Large research studies including tens and hundreds of thousands of subjects have been pivotal in increasing the medical world's understanding of what causes problems such as heart disease. Now, one of those large studies, the Women's Health Initiative, has revealed new evidence about heart rate and the risk of heart disease.
Doctor Judy Hsia from George Washington University examined data about 160,000 women who have been part of the WHI for eight years.
Hsia says the study collected detailed baseline information on the women and includes subjects from diverse socioeconomic and ethnic backgrounds.
"We have for instance… do they have high blood pressure, smoking, and so on," Hsia says. "But we [also] have things like the types of exercise they did and the duration and frequency of physical activity. We have very detailed dietary information. We have depression and anxiety data. So these are all things that can affect heart rate."
Hsia found that women who have faster resting heart rates - especially those whose hearts beat more than 76 times per minute while they were resting - were more likely to have a heart attack.
"The 20 percent of people with the highest heart rate, which in our group was above 76 beats per minute… they had a 26 percent higher likelihood of having a heart attack or coronary death, compared to everybody with the lower heart rate," Hsia says.
Hsia points out that it's possible to lower one's resting heart rate with regular exercise, such as running or swimming or even dancing. But she says this finding about heart rate was independent of whether women were physically fit.
Aside from fitness, Hsia explains that heart rate is determined by a variety of factors, including the amount of adrenaline a person naturally produces.
"There are people who have a higher natural level on the adrenaline, and so it may be that people who have higher setting on the adrenaline side are at higher risk for heart disease, and they also have a higher heart rate," she says.
"It's not that the heart rate causes heart disease. It's that they both are reflecting the same underlying situation."
Hsia says that rapid resting heart rate is only one indicator of cardiac risk. Women with higher heart rates can lower their overall risk by changing their behavior by staying physically fit, eating a prudent diet, not smoking and keeping the weight off.
Hsia's article is published in the British Medical Journal.

- Exercise tasks -
A – According to the heart rate article, how many women's data did Judy Hsia examine?
B – Please copy the stretch of the heart rate article from "Aside from fitness, Hsia" through "person naturally produces.".

- Data provided -
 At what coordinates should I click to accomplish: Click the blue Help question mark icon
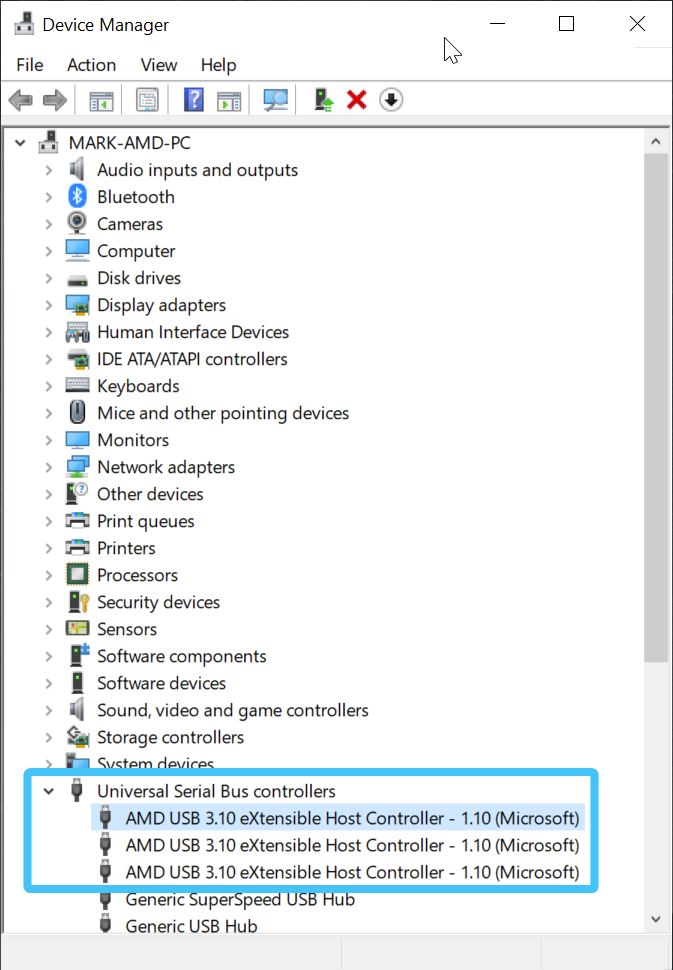pyautogui.click(x=194, y=100)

- Answers for this exercise -
A – About 160,000 women who had been part of the WHI for eight years.

B –
Aside from fitness, Hsia explains that heart rate is determined by a variety of factors, including the amount of adrenaline a person naturally produces.